|Boston Scientific's Vercise deep brain stimulation system--Courtesy of Boston Scientific|
Boston Scientific's ($BSX) Vercise deep brain stimulation system isn't yet approved in the U.S., but it continues to rack up regulatory blessings overseas. In the latest advance, the product now has a CE mark to treat a neurological movement disorder known as dystonia.
Vercise DBS can now be used to treat intractable primary and secondary dystonia, which involves involuntary muscle contractions, and the patient base is not insignificant. The Massachusetts medical device giant said in its approval announcement that more than 500,000 people in Europe alone are faced with the condition. It's also the third most comment movement disorder after Parkinson's disease and essential tremor, Boston Scientific said.
So how is it different? The implant uses electrical signals targeted to specific areas of the brain. Also, it is used with 3-D imaging technology so physicians can zero in on those targeted areas and customize the treatment, an advance over existing standards of care and earlier competing products, the company noted.
Vercise DBS won a CE mark and Australian approval in 2012 to treat Parkinson's disease. Beyond Europe and Australia, it is also available for use in Israel and Columbia.

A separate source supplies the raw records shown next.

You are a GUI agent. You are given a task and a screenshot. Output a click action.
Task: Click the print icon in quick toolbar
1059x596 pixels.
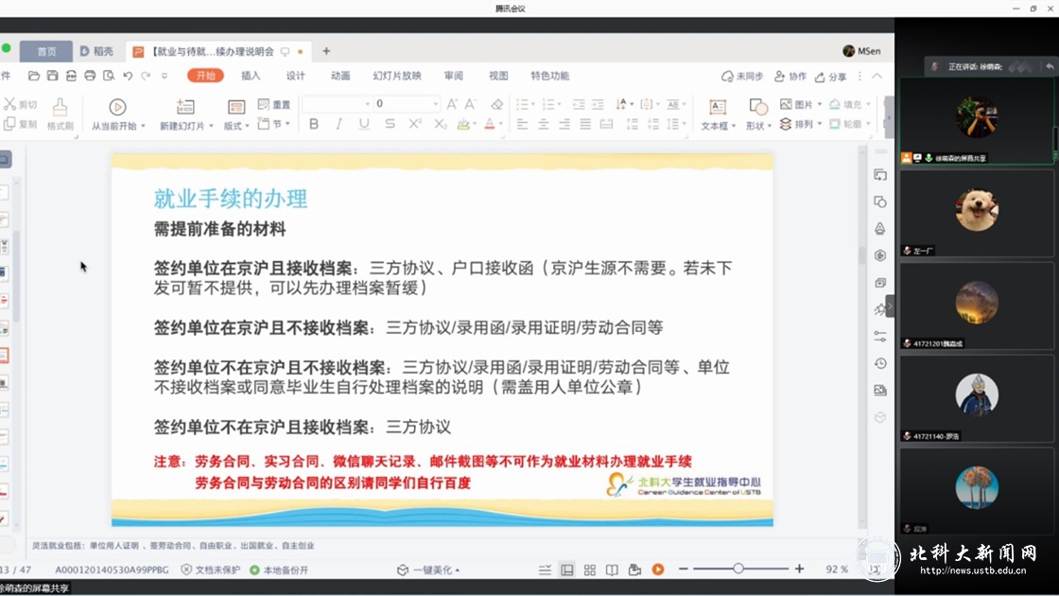pyautogui.click(x=90, y=76)
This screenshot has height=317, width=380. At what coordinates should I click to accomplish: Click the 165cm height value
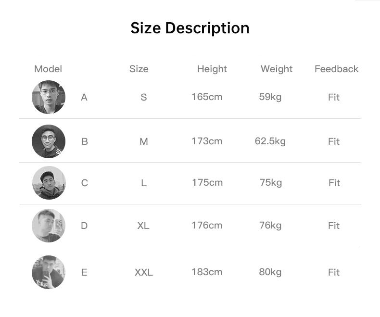[207, 97]
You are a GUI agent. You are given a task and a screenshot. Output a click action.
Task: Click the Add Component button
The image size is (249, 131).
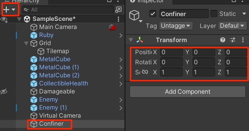(188, 92)
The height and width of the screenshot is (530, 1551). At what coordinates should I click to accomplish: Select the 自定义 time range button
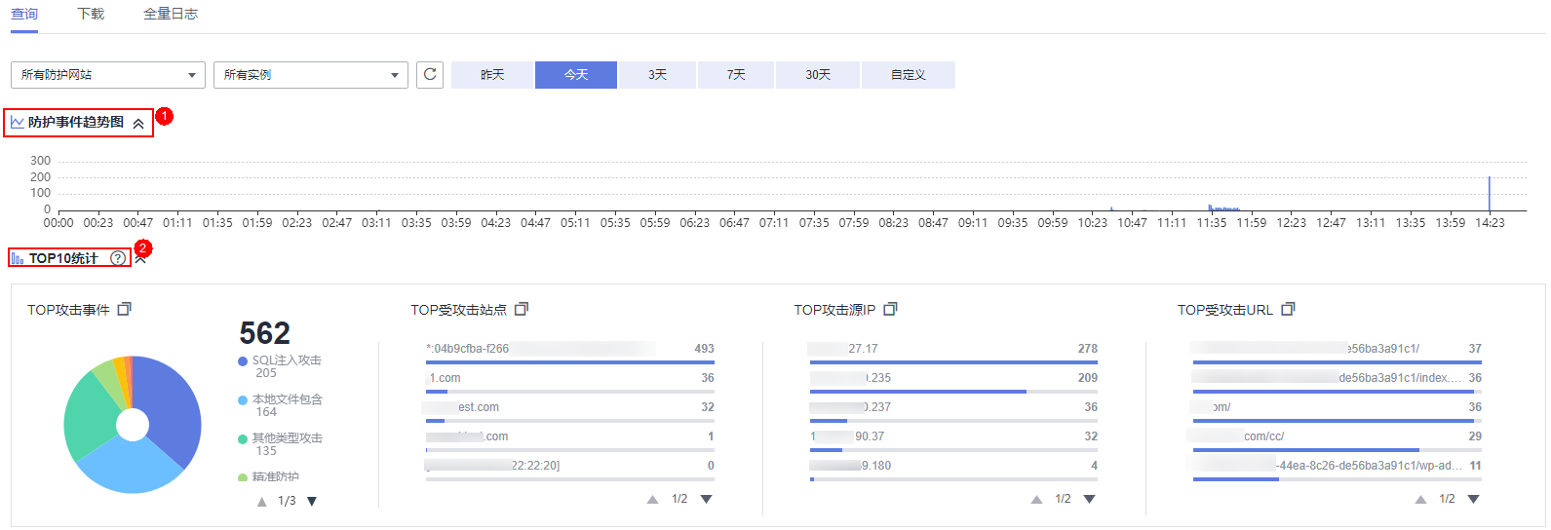click(x=908, y=75)
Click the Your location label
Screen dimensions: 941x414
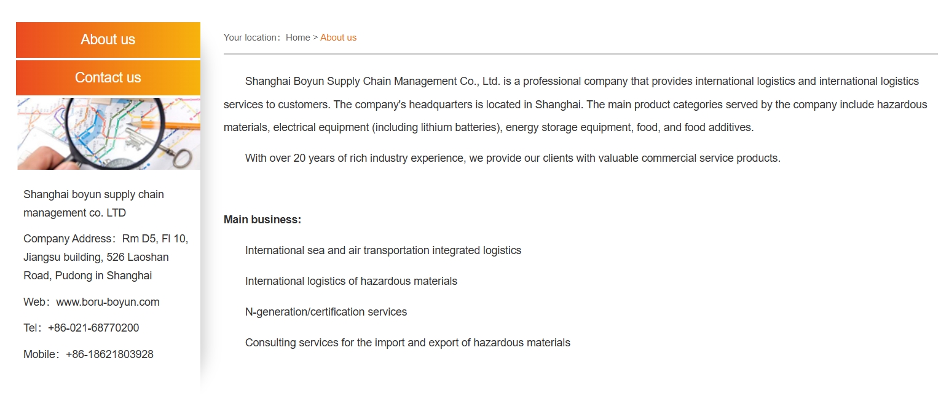click(251, 38)
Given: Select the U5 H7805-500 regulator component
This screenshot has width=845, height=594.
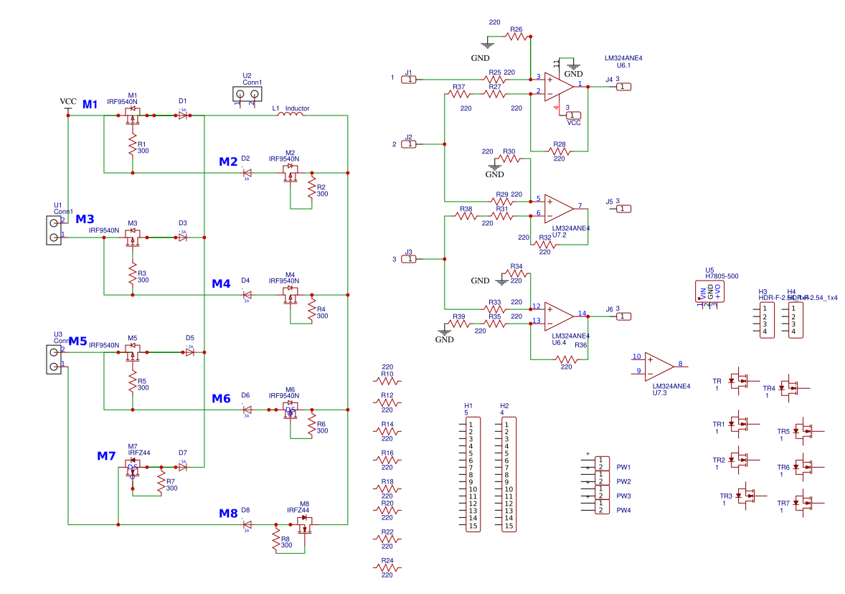Looking at the screenshot, I should [x=709, y=291].
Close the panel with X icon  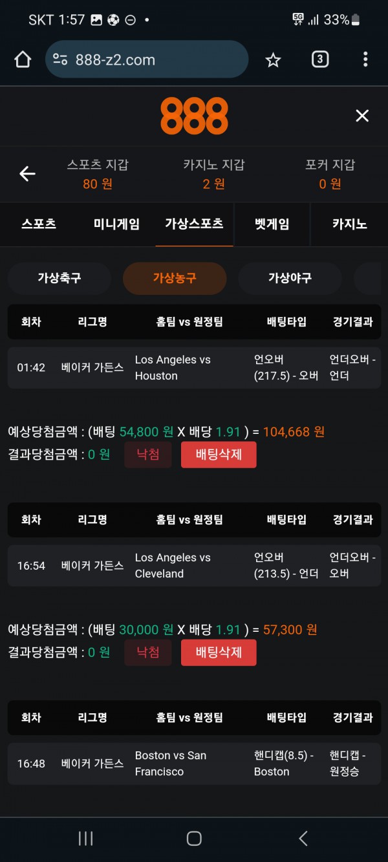[x=362, y=116]
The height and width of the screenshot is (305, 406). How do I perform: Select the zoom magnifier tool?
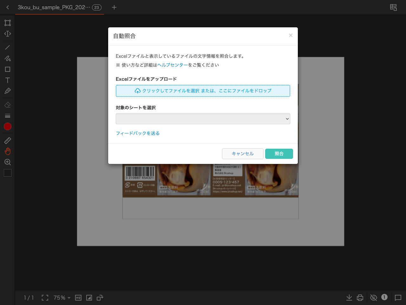(7, 162)

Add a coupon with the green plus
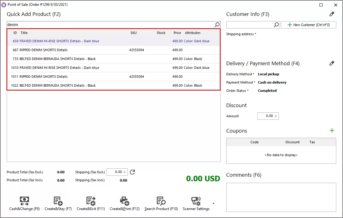tap(332, 130)
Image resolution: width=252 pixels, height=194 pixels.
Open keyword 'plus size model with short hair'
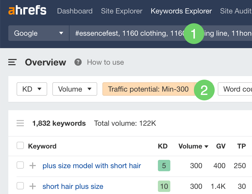[x=92, y=166]
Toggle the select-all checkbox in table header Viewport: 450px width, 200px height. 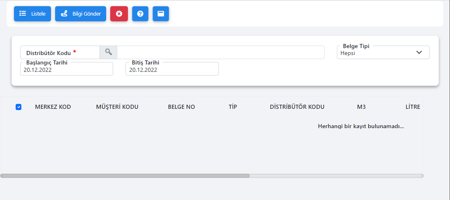click(x=19, y=107)
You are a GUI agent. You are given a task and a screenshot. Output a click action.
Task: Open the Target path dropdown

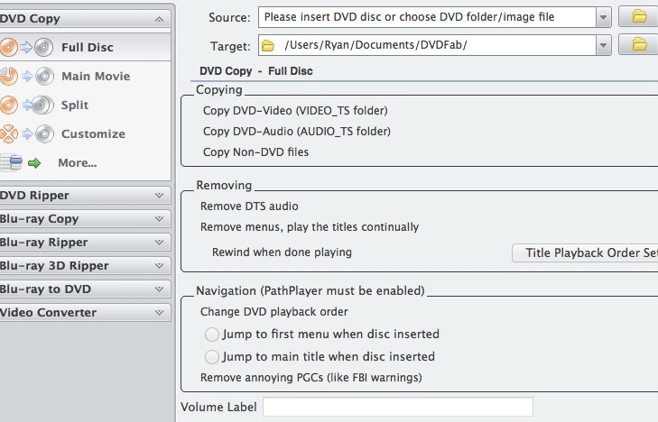(602, 44)
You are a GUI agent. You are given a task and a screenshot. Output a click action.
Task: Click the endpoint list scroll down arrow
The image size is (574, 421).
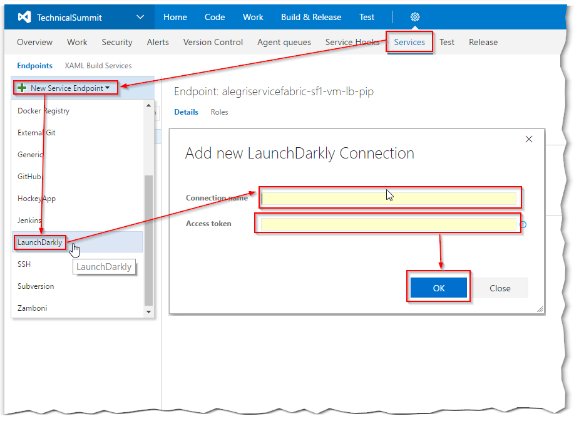[x=149, y=311]
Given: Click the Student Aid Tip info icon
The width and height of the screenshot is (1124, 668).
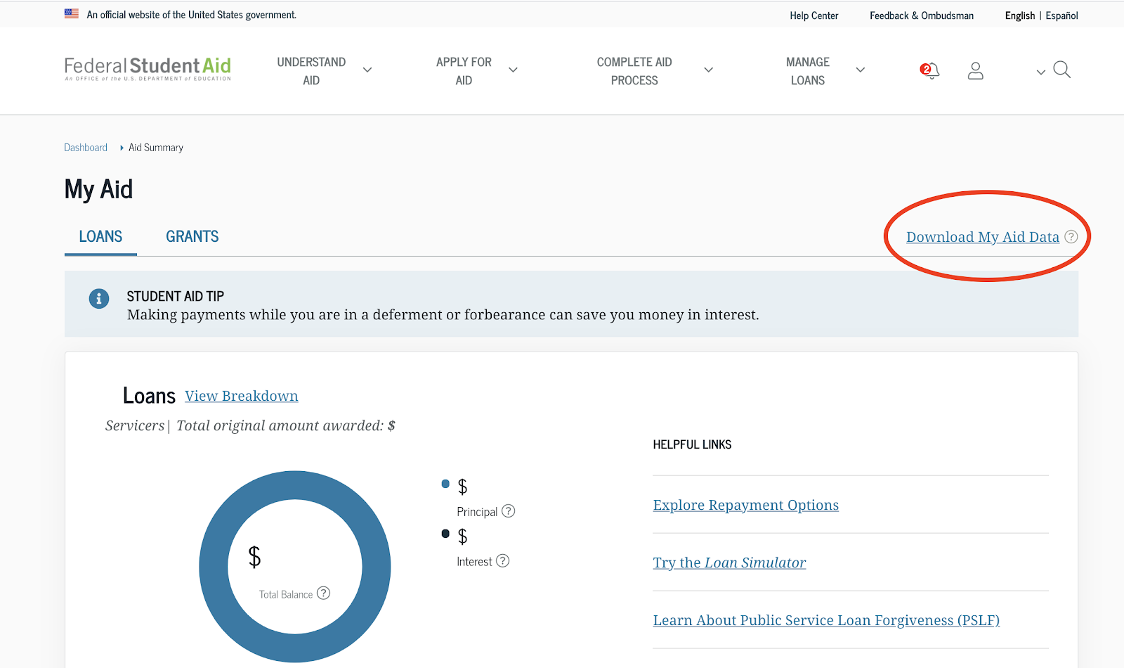Looking at the screenshot, I should (99, 299).
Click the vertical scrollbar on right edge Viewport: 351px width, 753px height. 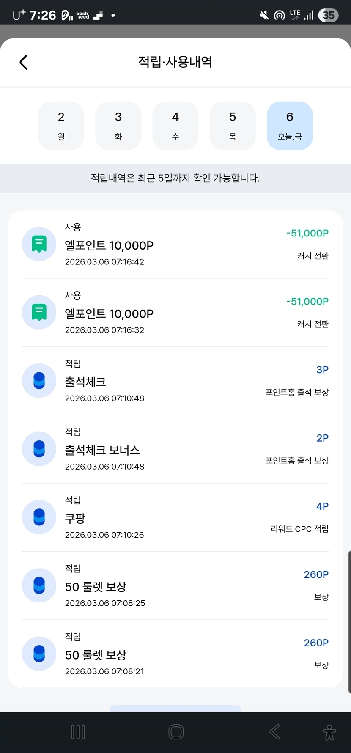tap(349, 622)
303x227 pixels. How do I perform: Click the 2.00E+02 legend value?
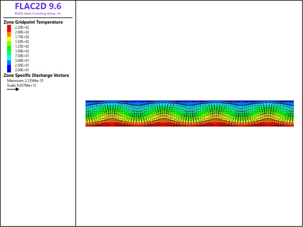(x=22, y=32)
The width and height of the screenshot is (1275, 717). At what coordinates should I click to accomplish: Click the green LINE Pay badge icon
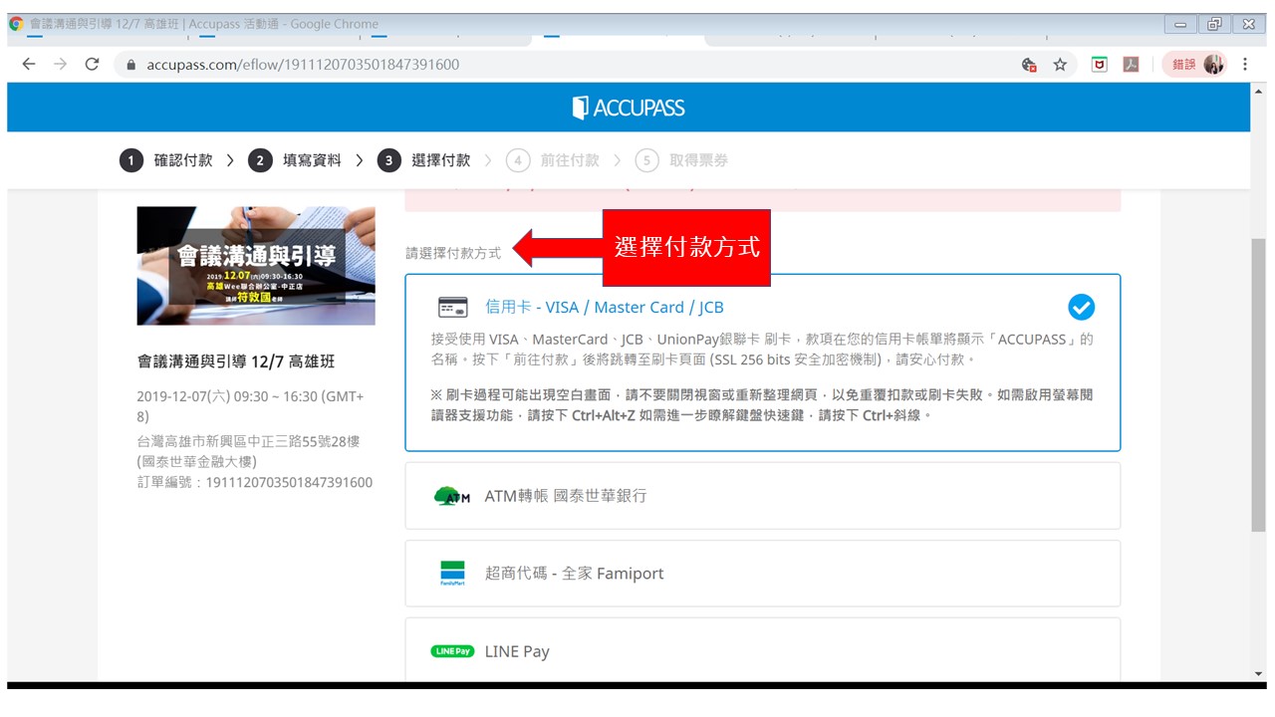click(452, 651)
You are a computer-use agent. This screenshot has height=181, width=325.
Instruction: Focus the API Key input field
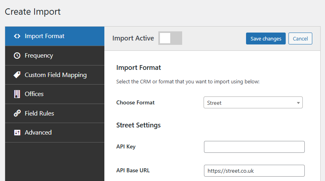(254, 147)
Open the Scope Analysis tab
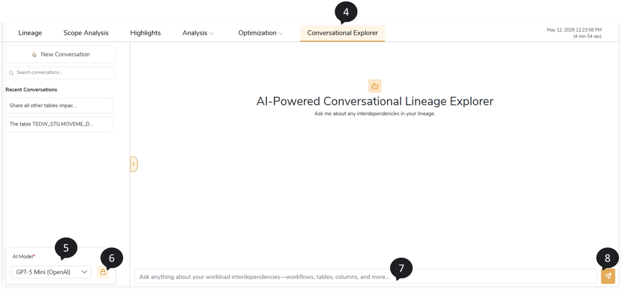The image size is (623, 290). click(x=86, y=33)
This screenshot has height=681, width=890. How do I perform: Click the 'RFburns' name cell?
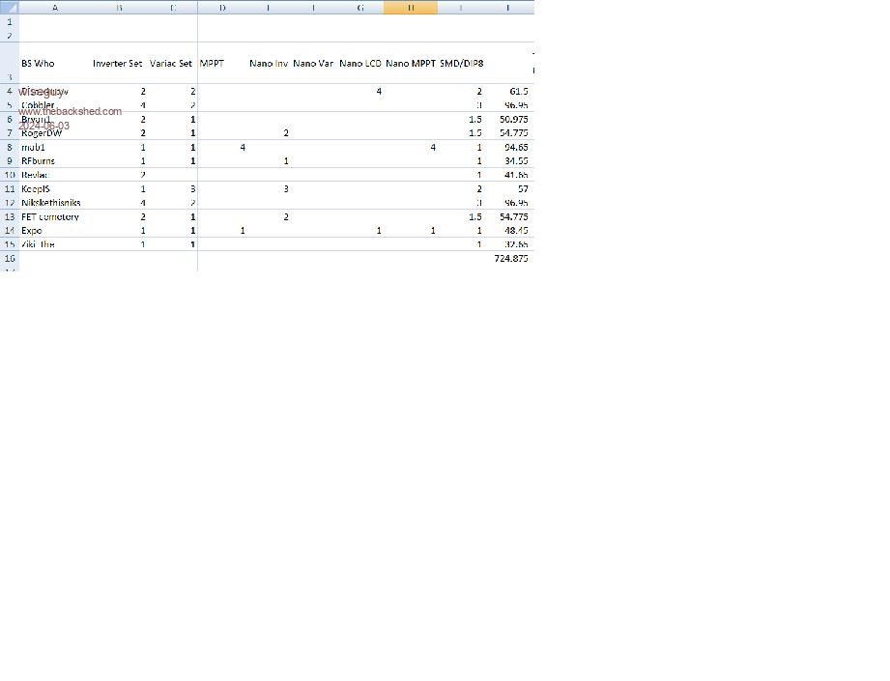tap(39, 160)
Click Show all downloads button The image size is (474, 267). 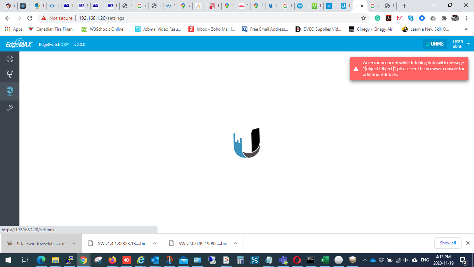[448, 243]
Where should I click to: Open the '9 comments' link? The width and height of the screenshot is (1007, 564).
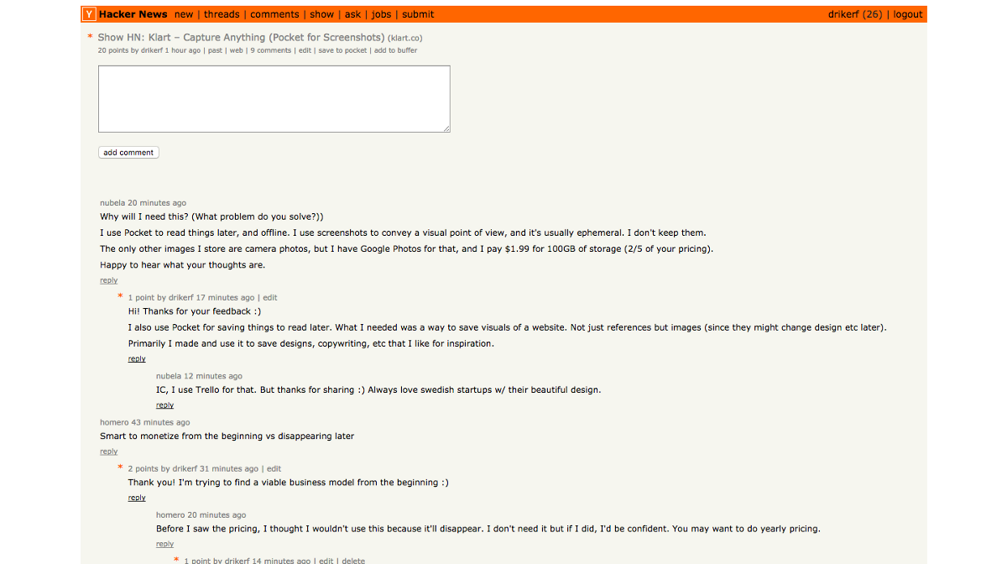(270, 50)
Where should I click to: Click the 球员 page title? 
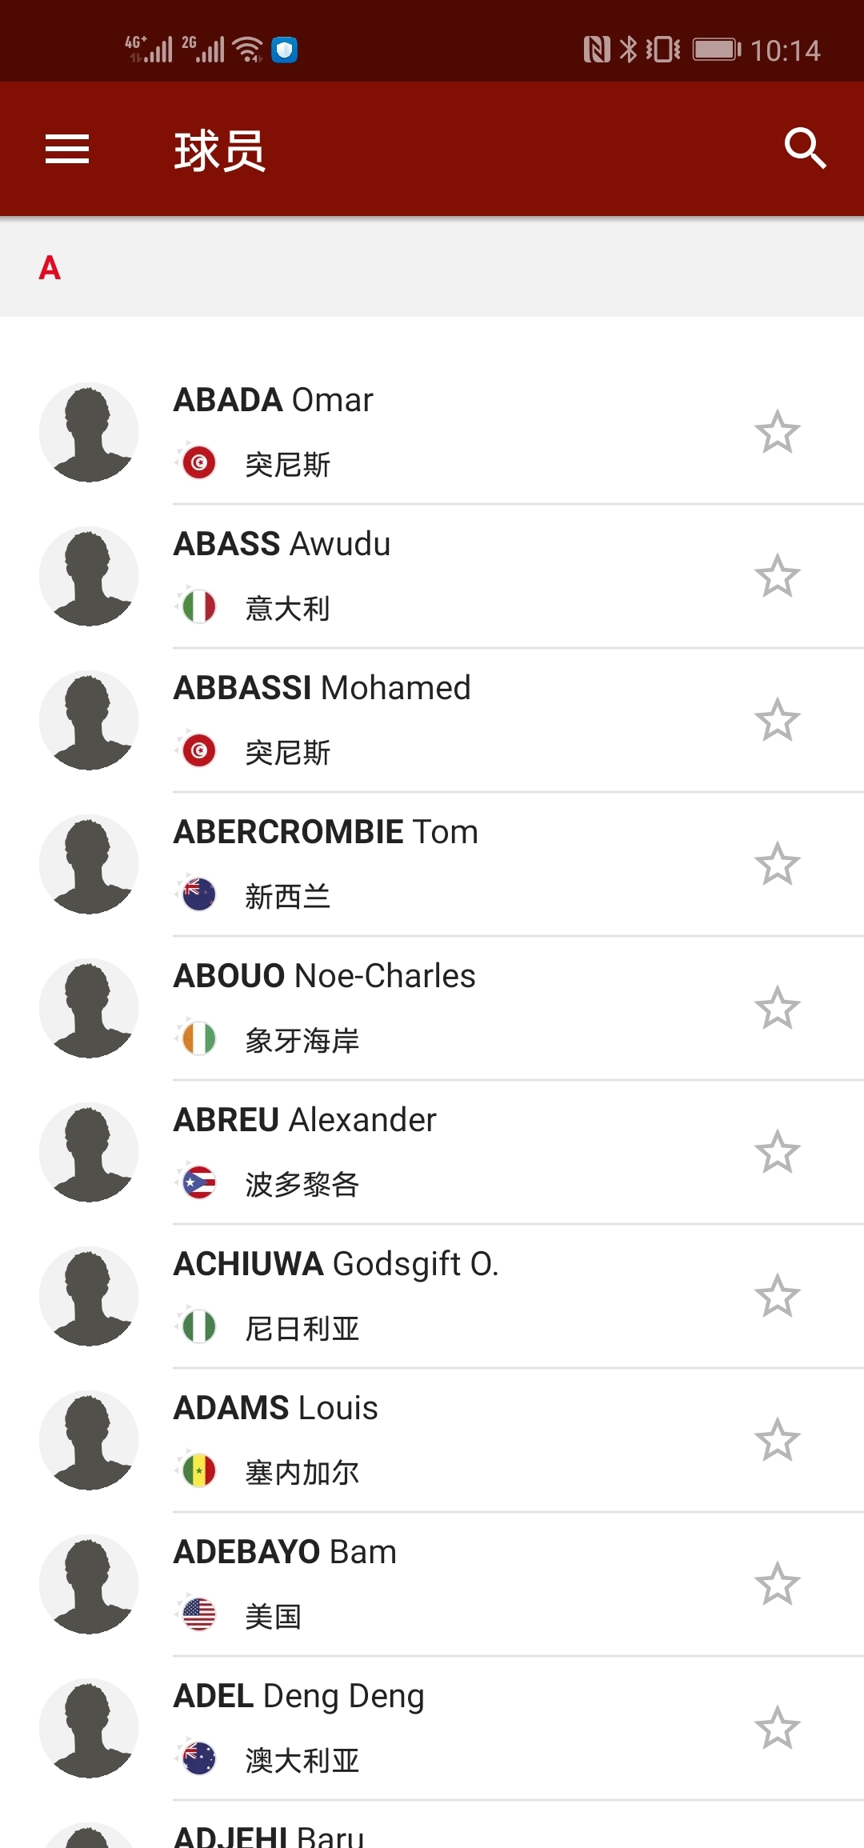[220, 150]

In the U.S., Boston Scientific launched a far-reaching trial of Vercise as a Parkinson's disease treatment. That effort will likely build on a previous trial that showed a 60% average improvement in motor function in 40 patients with the implant after 6 months, with 100% implant success.
Keeping the momentum going in other areas, Boston Scientific is preparing for a Dec. 11 hearing before the FDA's Circulatory System Device Panel to make its case for FDA approval of Watchman, a device designed to prevent strokes in patients with atrial fibrillation.